The blast wounded another 50 people, 15 children among them, and leveled a house and damaged at least 10 others.
Hamas had initially blamed Israeli armed forces for the house blast and militants fired dozens of rockets and mortar rounds at Israel in the hours following the explosion.
Israeli forces responded by targeting militants, with medics saying three Hamas fighters were killed in an air raid. Three more militants were killed by Israeli forces earlier Thursday.
In a statement Friday the Islamist movement's armed wing said, "Members of the Ezzedine al-Qassam Brigades were trying to prepare for a jihad operation" when six members of the brigades were killed in the blast in Beit Lahya.
A local leader of the Hamas armed wing died of his wounds on Friday, one day after his four-month-old baby died in the explosion, a doctor at Shiffa hospital in Gaza City said.
Despite preparations for further conflict, both sides on Thursday outlined their conditions for a truce with each other.
The Hamas leader, Ismail Haniya, speaking from Gaza said that any truce must include, "a lifting of the [Israeli] siege, with a precise timetable for opening the crossing points [out of Gaza] and a list of the categories of products that will enter the Gaza Strip."
"It is important that the Rafah terminal [between Gaza and Egypt] be part of the project for calm. The Israelis and others have insisted that the Rafah terminal not be included" in an eventual deal, he added.
This is the first time Hamas has demanded a timetable for opening the crossings and a list of products since Israel imposed the blockade after the Islamist movement seized control of Gaza from forces loyal to Abbas last June.
The Israelis have been linking the opening of Rafah – the only outlet for Gaza that does not pass through Israel – to the freeing of Corporal Gilad Shalit, captured by Hamas and others in a cross-border raid two years ago.
Haniya added that the Rafah crossing should be under the joint administration of the Palestinians and the Egyptians.

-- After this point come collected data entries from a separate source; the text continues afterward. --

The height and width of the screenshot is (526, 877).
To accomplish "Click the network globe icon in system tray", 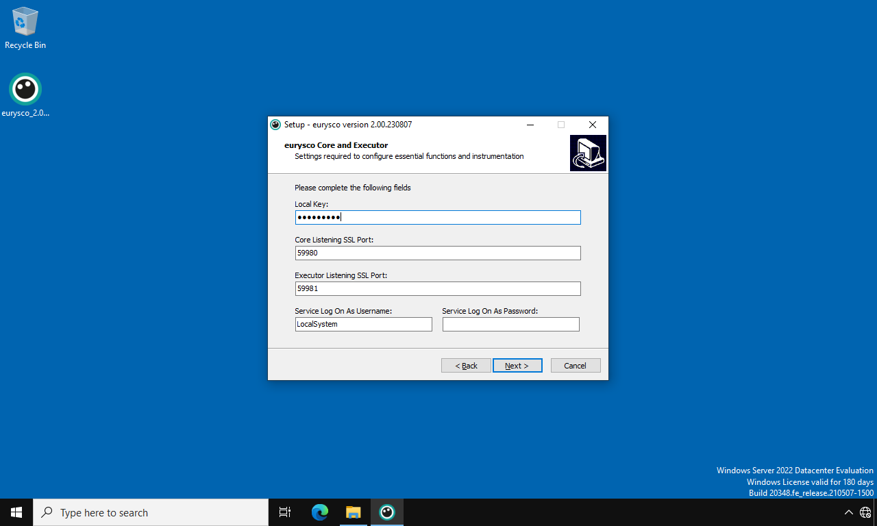I will coord(865,512).
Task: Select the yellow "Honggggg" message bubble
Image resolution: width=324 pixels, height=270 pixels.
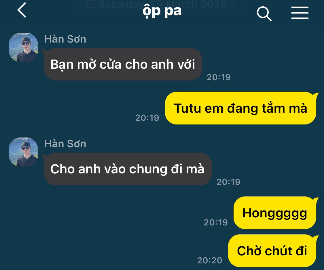Action: 275,213
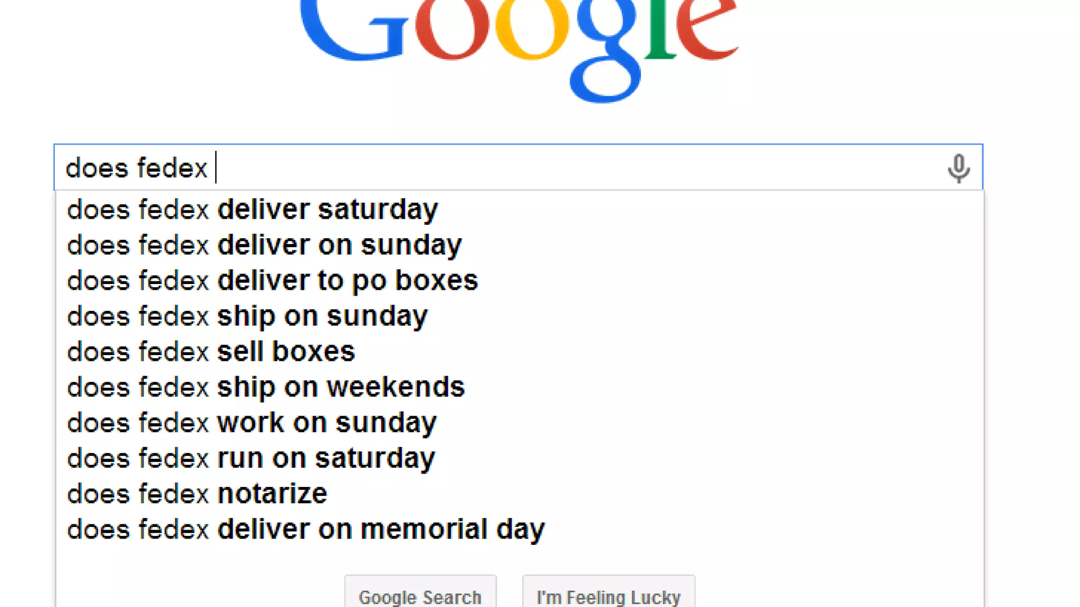Screen dimensions: 1080x607
Task: Choose "does fedex ship on weekends"
Action: click(266, 387)
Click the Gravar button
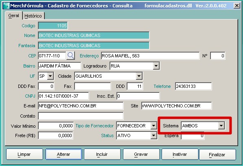 click(x=141, y=154)
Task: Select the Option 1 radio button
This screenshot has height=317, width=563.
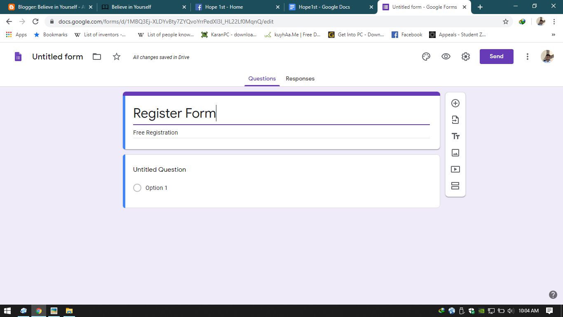Action: tap(137, 188)
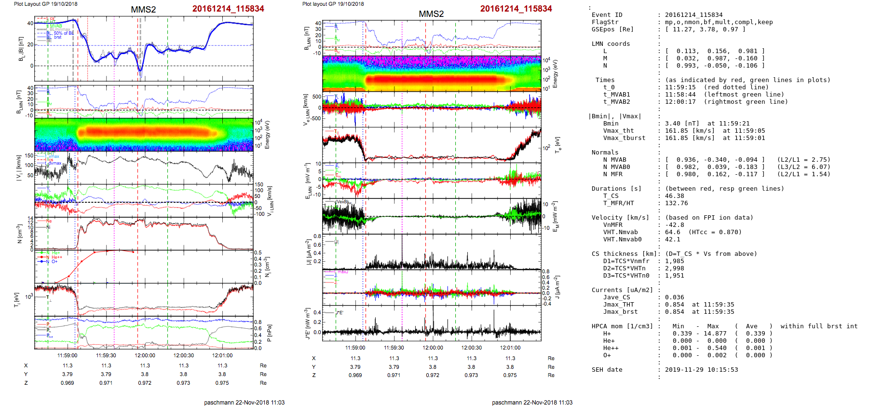The width and height of the screenshot is (870, 406).
Task: Click the t_0 time entry 11:59:15
Action: pos(680,87)
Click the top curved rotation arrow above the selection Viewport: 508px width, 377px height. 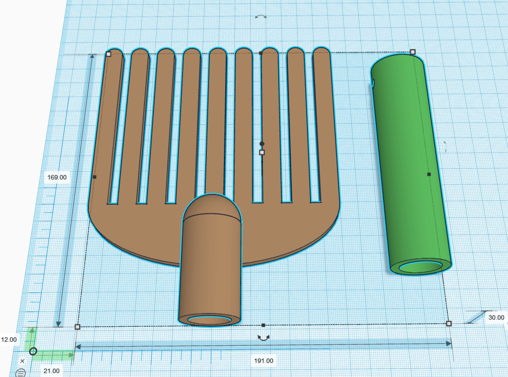[x=260, y=16]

Israel's own conditions were laid out in Cairo by a top Israeli defense ministry official. Among Israeli conditions, he told AFP, the Jewish state insists that not only Hamas but also the other militant groups in the Palestinian territory halt their rocket and mortar attacks.

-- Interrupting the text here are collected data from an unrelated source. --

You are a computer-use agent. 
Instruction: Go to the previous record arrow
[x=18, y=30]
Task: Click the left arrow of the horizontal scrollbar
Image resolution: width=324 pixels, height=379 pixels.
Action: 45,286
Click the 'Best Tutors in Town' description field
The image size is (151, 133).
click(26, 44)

Another key condition is that progress be made toward the release of Shalit.
Israel also wants the Egyptian authorities to be more energetic in their efforts to halt weapons smuggling into Gaza.
Amos Gilad, a top aide to Defense Minister Ehud Barak, presented the conditions during talks in the Egyptian capital on Thursday with Egyptian intelligence chief Omar Suleiman who is mediating the negotiations with Hamas.
Egyptian mediators said they would have a response from Hamas by the middle of next week, the defense official said.
While Egypt has tried for months to get both sides to halt their fire in and around Gaza, the impoverished Palestinian enclave has remained rocked by violence.
Israel's top security cabinet convened on Wednesday and decided after a marathon five-hour meeting to give Egyptian mediation efforts a chance. But it also told the military to prepare for a major offensive into the densely populated territory at short notice.
Meanwhile on Friday Israel announced another settlement project in occupied Arab East Jerusalem, enraging Palestinians just ahead of a visit by U.S. Secretary of State Condoleezza Rice aimed at rescuing the stalemated peace process.
The Jerusalem municipality confirmed a report in the Ha'aretz newspaper that the green light had been given for 1,300 new homes for Jewish settlers in the occupied and annexed east of the city.
The houses will be built in Ramat Shlomo in the northern part of the Holy City where there are already 2,000 settler homes, Ha'aretz reported.
Ha'aretz called it one of the most ambitious expansion plans for settler homes in East Jerusalem, which was captured by Israel in the 1967 Arab-Israeli war and later annexed in a move not recognized by the international community.
Palestinian negotiator Saeb Erekat expressed outrage at the decision.
"We firmly condemn this project which reveals the Israeli government's intention to destroy peace," Erekat told AFP.
Rice is due in Israel late on Saturday for a two-day trip aimed at injecting momentum into the moribund peace process revived to great fanfare in the United States last November.
In a graphic illustration of the sensitivity of the issue, the BBC has broadcast video footage of what Israeli human rights organization B'Tselem says was an attack by masked Jewish settlers on a Palestinian shepherd.
The footage shows men brandishing baseball bats who are alleged to have beaten the elderly shepherd and his wife outside the occupied West Bank town of Hebron.